Mackie's of Scotland is best known for its Traditional flavour (plain, as distinct from vanilla) ice cream, which is Scotland's best-selling ice cream.

Reviews on Trustpilot have been mixed, many reporting in 2024 and later that the ice cream used to be excellent, but had deteriorated, with mention of gums and emulsifiers being added. Ingredients of Mackie's Traditional ice cream as of 2026 are listed as "Whole milk (60%), whipping cream (21%), sugar, milk solids, glycerine, emulsifier (mono- and diglycerides of fatty acids), stabilisers (sodium alginate and guar gum) – no artificial ingredients"; ingredients were the same, plus egg, in 2021.

== Chocolate ==
Mackie's of Scotland has been manufacturing chocolate on the farm since 2014, producing five flavours inspired by the flavours of its ice cream range: Traditional, Honeycomb, Orange, Dark and Mint.

== Renewable energy initiatives ==
Mackie's of Scotland was an early adopter of renewable energy, installing its first 850kW turbine in 2005, having first trialled the idea with a smaller grid-connected turbine as far back as 1983. The firm produces more than twice as much energy as it uses, feeding the excess energy back to the UK grid.

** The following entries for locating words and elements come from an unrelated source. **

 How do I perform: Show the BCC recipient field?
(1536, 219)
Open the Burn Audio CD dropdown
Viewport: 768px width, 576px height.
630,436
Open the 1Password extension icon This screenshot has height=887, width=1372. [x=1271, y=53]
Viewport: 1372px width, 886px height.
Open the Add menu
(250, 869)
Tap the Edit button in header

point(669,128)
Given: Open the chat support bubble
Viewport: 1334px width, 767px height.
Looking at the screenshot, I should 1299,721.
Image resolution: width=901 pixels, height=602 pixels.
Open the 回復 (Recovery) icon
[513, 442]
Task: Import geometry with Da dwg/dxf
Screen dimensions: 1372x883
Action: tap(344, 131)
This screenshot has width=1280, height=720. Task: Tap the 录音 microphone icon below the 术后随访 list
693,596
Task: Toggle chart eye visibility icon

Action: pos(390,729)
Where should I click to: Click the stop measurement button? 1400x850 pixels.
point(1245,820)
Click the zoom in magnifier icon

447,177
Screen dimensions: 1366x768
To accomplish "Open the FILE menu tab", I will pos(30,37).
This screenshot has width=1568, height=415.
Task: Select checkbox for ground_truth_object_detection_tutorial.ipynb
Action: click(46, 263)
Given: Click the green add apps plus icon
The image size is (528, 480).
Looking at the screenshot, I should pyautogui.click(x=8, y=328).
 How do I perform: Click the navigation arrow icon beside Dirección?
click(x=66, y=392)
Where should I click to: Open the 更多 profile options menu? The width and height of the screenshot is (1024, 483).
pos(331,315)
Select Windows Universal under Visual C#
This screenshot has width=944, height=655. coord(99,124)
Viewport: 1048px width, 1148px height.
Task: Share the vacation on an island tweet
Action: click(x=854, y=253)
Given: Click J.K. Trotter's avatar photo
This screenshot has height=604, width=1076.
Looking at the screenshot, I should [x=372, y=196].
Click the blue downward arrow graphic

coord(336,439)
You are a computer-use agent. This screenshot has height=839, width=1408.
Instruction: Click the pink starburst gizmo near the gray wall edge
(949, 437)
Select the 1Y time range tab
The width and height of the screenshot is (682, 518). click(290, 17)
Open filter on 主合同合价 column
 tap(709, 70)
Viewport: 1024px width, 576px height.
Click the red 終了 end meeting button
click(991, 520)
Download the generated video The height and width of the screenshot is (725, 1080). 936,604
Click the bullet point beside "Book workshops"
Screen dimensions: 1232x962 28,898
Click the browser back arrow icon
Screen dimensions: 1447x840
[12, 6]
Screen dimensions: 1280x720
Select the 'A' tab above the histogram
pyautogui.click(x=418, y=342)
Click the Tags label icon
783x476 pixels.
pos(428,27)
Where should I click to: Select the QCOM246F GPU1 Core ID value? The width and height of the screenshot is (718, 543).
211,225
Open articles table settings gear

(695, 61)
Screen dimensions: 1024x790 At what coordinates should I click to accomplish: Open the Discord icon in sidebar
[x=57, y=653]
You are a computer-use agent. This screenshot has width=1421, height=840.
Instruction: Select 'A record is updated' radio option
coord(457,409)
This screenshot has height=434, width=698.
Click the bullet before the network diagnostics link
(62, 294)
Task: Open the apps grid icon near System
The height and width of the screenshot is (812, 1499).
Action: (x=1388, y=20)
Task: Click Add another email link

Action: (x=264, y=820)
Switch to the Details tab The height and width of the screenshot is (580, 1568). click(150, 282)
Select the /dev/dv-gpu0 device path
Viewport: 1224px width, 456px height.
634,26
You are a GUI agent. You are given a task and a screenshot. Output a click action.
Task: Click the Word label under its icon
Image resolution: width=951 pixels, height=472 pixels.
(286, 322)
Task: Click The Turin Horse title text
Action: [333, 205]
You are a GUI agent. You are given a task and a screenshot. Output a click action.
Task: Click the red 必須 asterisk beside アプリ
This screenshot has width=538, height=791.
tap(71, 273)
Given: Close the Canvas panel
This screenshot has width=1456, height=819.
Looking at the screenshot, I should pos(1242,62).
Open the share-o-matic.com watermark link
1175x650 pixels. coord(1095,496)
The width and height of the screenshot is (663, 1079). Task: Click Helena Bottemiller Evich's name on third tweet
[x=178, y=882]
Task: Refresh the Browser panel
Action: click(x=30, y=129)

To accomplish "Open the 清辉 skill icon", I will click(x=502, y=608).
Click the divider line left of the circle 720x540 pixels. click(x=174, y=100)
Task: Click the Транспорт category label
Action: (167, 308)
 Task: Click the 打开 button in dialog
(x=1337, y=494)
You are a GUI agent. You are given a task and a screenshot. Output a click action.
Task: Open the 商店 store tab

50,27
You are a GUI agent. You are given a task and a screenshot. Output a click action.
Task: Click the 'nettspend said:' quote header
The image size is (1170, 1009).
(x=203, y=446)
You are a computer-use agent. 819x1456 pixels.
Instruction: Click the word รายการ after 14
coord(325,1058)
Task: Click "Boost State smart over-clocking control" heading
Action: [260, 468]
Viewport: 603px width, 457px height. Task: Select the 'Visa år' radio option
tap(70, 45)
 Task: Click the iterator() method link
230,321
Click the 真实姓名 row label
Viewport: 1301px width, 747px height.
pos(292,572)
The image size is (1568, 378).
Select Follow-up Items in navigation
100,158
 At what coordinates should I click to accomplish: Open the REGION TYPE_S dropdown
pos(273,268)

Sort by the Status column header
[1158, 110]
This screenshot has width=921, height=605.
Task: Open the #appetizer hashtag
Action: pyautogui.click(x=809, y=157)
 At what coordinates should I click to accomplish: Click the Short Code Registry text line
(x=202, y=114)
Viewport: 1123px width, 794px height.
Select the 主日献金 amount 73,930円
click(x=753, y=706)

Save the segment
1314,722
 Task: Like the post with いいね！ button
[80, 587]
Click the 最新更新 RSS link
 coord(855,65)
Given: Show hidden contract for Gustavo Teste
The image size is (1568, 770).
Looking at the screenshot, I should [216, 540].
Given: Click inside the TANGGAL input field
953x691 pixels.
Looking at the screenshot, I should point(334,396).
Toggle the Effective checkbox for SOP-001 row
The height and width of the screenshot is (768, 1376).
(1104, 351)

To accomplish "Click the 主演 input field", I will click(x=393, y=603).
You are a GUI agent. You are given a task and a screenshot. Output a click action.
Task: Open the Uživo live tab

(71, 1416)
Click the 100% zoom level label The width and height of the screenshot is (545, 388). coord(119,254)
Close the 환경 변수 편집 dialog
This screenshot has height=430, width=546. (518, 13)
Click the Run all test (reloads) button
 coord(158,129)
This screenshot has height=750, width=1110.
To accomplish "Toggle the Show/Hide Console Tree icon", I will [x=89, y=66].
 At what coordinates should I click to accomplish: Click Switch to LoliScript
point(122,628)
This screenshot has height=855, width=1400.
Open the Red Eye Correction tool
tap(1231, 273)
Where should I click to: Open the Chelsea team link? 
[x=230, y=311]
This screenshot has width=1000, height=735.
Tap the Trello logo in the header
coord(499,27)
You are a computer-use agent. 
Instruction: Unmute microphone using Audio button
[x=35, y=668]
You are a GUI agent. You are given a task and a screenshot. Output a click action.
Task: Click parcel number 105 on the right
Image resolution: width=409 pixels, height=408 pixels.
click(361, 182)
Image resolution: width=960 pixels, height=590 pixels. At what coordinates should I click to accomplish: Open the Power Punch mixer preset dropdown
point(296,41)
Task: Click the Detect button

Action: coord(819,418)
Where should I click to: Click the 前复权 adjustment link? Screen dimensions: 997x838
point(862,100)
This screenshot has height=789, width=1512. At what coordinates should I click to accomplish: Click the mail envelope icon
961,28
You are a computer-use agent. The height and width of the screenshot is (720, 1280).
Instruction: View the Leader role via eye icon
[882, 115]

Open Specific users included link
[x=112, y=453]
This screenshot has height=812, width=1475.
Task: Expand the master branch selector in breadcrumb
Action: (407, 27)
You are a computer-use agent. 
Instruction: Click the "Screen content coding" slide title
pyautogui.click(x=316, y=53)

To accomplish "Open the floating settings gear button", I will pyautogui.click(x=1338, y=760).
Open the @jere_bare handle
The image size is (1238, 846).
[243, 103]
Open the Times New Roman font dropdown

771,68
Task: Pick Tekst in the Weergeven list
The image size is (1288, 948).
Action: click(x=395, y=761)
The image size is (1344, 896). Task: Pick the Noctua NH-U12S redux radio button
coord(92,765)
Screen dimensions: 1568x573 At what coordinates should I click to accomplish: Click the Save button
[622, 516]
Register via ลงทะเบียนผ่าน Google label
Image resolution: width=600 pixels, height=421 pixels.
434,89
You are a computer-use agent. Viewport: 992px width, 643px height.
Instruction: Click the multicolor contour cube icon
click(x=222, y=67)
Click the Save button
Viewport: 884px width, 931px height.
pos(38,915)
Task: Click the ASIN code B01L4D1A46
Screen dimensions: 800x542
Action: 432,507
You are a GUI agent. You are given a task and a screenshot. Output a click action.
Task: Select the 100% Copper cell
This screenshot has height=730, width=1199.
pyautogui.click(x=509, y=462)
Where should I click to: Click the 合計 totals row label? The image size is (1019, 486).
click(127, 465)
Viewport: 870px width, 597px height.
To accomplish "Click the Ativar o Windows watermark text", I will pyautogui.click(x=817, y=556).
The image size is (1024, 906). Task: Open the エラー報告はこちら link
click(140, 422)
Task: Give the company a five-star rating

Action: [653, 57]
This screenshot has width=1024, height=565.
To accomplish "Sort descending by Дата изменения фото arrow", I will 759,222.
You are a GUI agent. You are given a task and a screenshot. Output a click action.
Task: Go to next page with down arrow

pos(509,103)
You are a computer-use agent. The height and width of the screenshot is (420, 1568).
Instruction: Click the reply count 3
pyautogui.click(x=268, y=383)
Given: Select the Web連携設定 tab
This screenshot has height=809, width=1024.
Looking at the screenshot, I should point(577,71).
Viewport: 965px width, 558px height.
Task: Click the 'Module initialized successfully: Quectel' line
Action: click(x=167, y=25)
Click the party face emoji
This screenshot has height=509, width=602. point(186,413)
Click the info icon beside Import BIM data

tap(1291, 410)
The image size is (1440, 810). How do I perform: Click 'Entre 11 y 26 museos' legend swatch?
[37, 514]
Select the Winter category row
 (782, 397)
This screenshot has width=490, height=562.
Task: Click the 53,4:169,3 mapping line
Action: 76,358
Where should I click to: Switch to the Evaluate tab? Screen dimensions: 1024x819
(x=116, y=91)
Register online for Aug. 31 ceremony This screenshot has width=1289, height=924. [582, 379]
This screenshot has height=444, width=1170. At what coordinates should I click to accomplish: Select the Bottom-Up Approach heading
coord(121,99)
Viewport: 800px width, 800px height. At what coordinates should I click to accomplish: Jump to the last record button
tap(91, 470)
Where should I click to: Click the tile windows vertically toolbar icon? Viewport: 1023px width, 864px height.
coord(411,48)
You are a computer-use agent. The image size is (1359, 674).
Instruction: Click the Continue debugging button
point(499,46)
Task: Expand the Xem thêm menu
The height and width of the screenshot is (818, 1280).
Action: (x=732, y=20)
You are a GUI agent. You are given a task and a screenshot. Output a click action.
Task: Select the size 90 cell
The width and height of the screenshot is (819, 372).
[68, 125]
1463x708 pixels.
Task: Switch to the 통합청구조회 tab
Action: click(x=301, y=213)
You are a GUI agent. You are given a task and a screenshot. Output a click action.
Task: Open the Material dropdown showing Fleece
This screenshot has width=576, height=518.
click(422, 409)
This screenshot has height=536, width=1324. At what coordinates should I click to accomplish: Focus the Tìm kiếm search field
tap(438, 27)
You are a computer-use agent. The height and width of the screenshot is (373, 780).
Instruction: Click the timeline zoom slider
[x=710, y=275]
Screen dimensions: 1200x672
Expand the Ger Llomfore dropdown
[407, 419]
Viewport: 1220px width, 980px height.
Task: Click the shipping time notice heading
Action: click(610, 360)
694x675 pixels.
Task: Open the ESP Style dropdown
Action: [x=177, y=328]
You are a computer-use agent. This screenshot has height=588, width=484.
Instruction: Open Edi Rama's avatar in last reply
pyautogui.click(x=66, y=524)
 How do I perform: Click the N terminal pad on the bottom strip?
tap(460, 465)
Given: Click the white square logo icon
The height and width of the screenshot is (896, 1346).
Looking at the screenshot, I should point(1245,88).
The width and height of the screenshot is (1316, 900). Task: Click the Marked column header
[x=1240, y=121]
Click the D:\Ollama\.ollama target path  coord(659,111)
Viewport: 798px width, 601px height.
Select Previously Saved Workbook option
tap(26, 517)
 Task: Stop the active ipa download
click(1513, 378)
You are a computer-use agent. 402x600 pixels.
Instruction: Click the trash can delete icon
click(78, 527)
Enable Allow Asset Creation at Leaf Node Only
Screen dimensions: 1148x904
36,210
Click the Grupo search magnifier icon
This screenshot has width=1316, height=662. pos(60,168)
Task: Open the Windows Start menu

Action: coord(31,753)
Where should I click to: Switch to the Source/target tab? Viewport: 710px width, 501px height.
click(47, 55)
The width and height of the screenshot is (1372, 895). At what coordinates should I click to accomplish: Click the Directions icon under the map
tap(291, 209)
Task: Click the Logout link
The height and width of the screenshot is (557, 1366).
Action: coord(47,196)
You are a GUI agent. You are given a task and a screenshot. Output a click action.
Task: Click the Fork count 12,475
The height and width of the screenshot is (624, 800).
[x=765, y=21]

The farm's main source of renewable energy is wind, with four wind turbines and a total capacity of 3 MW. Annually, the wind turbines generate 8570 MWh on average, which is roughly equivalent to the amount of energy required to power over 2000 UK homes.

The farm has a 10-acre site of solar panels with a capacity of 1.8 MW, a smaller array of solar panels on the byre roof and a biomass plant which produces a further 400 kW of heating power for the farm's office and houses. The solar panels help to complement the wind energy harvested by the farm, particularly in the sunnier summer months of the year when it is less windy.

Between 2021 and 2022, Mackie's of Scotland installed a low-carbon refrigeration system which uses the heat from a biomass boiler to be help freeze the ice cream made on site. The new system will use biomass energy and ammonia, a natural refrigerant gas with no climate warming threat to cool the ice cream.

== Ice cream parlour ==
In 2017, the company opened its first ice cream parlour, Mackies 19.2, in Marischal Square, Aberdeen. The parlour is named for being located 19.2 miles from the family farm.